Other genes identified as differentially expressed in our study include PTN, RGS13, and SPARC. The secreted heparin-binding protein pleiotrophin (PTN) has been shown to be involved in cell growth and differentiation [35]. Not much is known about the effects of PTN on skin pigmentation and melanocyte function. Transfection studies, however, have shown that PTN decreases melanogenesis through MITF degradation via Erk1/2 activation [36]. In vitro, the chemotaxis of B cells is controlled by the regulator of G-protein signaling 13 (RGS13); this control is thought to be carried out by increasing the GTPase activity of Gα proteins that are coupled to chemokine receptors [37]. RGS13 expression also reduces cAMP production [38], which plays an important role in melanoma even though genetic alterations in components of this pathway are not commonly found in melanomas [39, 40]. The incorporation of collagen into the skin is controlled by secreted protein acidic and rich in cysteine (SPARC) (or osteonectin or BM-40) [41]. SPARC has various roles that it carries out in cooperation with many extracellular matrix units: it behaves as a de-adhesive molecule, regulates cytokine and growth factor activities, and inhibits the cell cycle [42]. SPARC has also been shown to be strongly expressed in advanced primary and metastatic melanomas [43]. Although the molecular events responsible for their activity remain to be defined, the upregulation of PTN, RGS13, and SPARC in black color skin could explain the incidence of melanoma in light coat color horses.
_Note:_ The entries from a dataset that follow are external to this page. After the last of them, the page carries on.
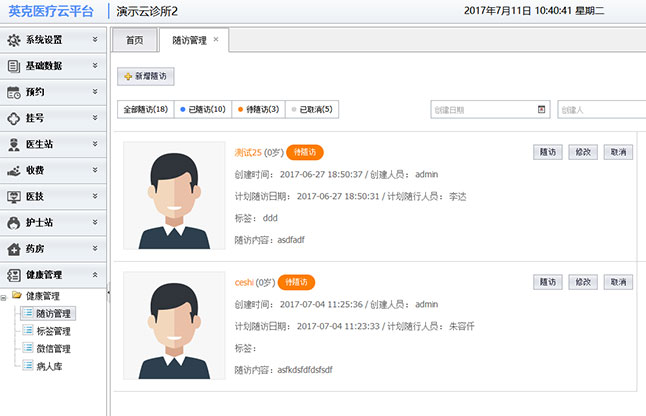Image resolution: width=646 pixels, height=416 pixels.
Task: Click the 基础数据 sidebar icon
Action: tap(14, 66)
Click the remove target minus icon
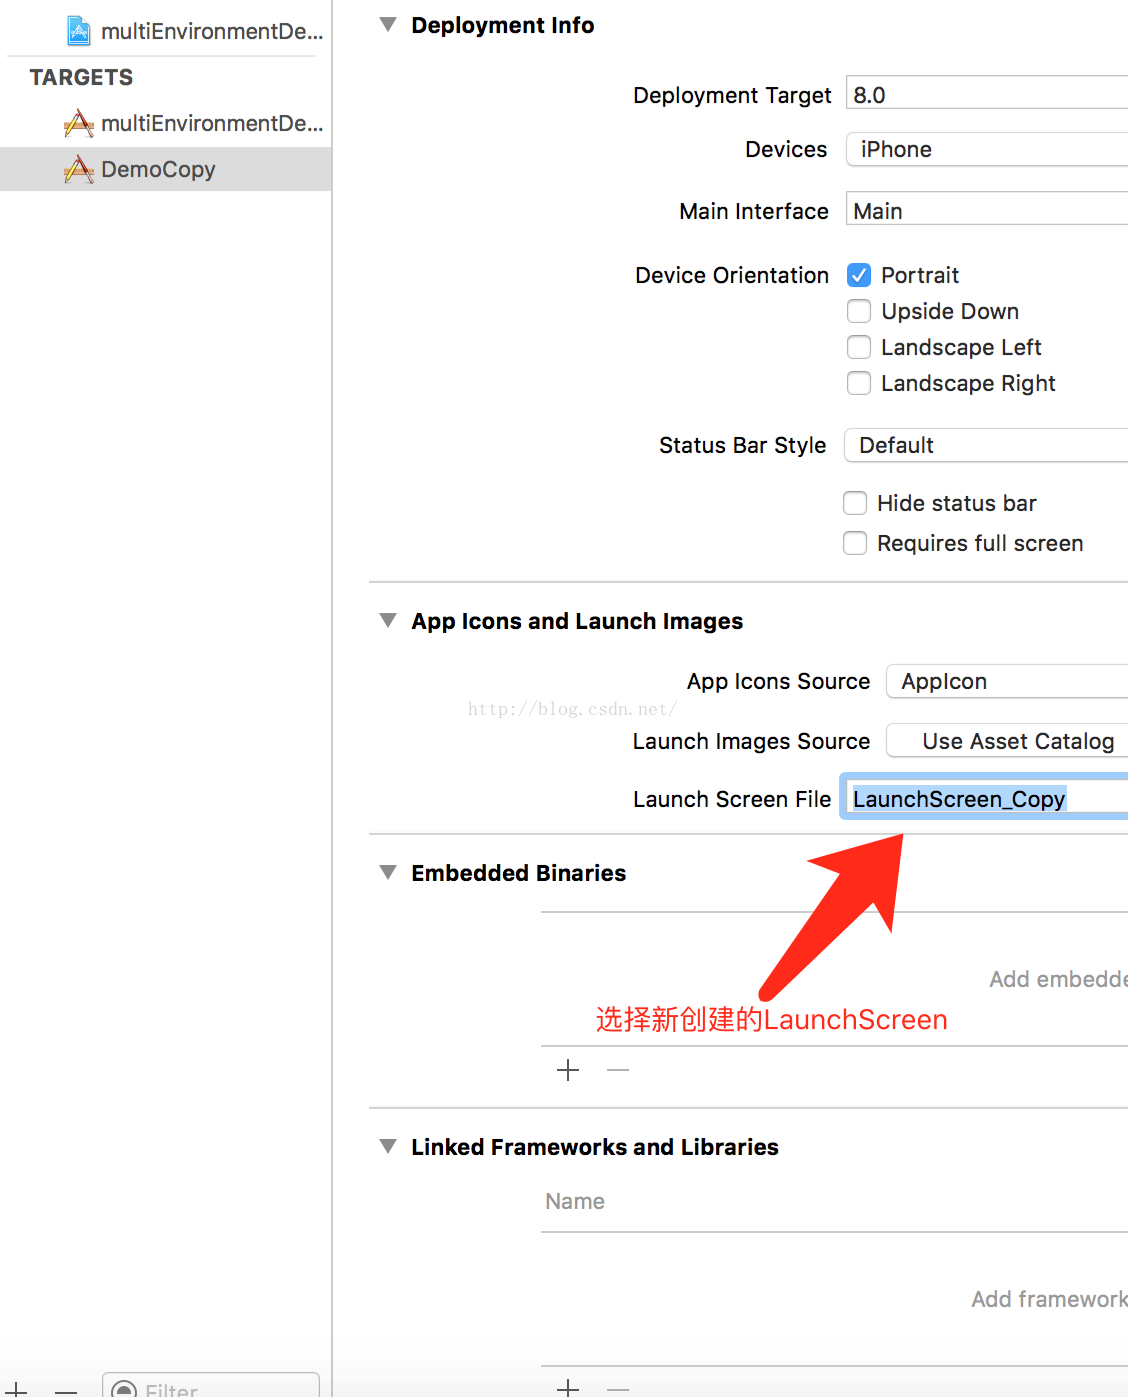Screen dimensions: 1129x1397 pyautogui.click(x=66, y=1389)
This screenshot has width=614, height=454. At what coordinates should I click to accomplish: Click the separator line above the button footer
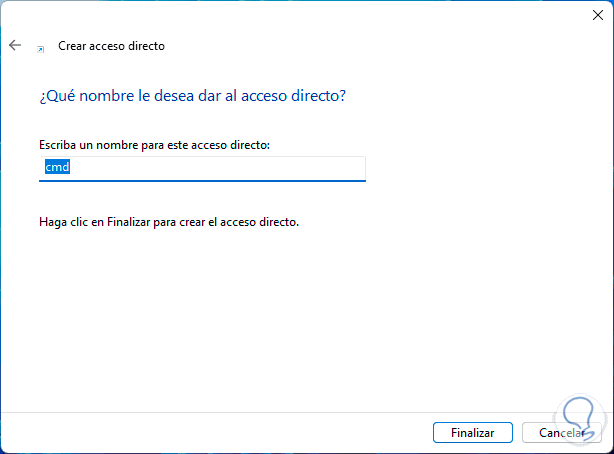(x=300, y=410)
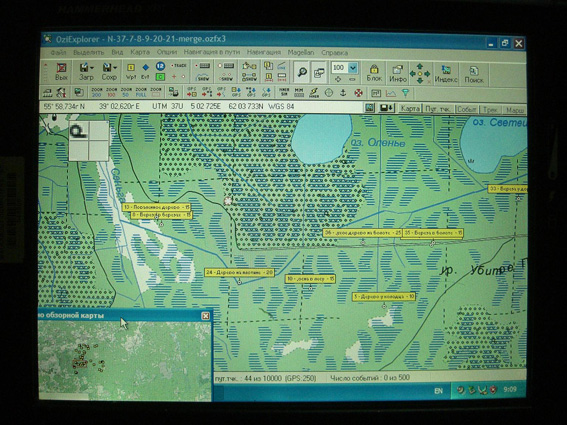Image resolution: width=567 pixels, height=425 pixels.
Task: Select the magnifying glass zoom tool
Action: [x=302, y=72]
True white horses of the kind used in this study have the dominant-negative W allele of the KIT gene [44, 45]. KIT encodes stem cell factor (steel factor) that is involved in stem cell differentiation and subsequent melanocytic migration [46]. Failure of melanocyte migration results in white markings on horses, including all-white coats. We did not find any differences in gene expression of KIT in the present study, though this could be due to the small sample size. However, similar global gene expression profiling of black and white sheep skin using Illumina sequencing [47] and transcriptome profiling of black and white rabbits [48] also did not find differential expression of KIT. Similar to our results, these studies did find up-regulated genes related to tyrosine metabolism and melanogenesis, including DCT in sheep, as well as keratin family genes. Zhang and coworkers [49] cataloged global gene expression profiles in Lueyang chickens with white versus black skin by Illumina2000 sequencing, and found differential expression of KIT. They also discovered up-regulation of tyrosine metabolism genes in black skinned chickens, but not changes in the expression of keratin family members. Overall, these results and those of the present study indicate that while there are many common differences in gene expression between white and black skinned vertebrates, they also vary considerably by species. More work is needed to determine the specific factors involved and their mechanisms.

Conclusion

In this study, differentially expressed genes in horses with white and black coat colors were screened using high-throughput sequencing. The genes identified in this study may affect the formation of horse coat color directly or indirectly. Although the genes controlling horse coat color formation are not completely known, the transcription analysis presented in this study provides valuable information. For the first time, we present a collection of genes that are differentially expressed in horse skins of different colors. Some genes have not been described previously, and others are known, but they are likely to be involved in skin pigmentation and other physiological functions. The description of these differentially expressed genes will allow further study of the molecular regulation of horse coat color.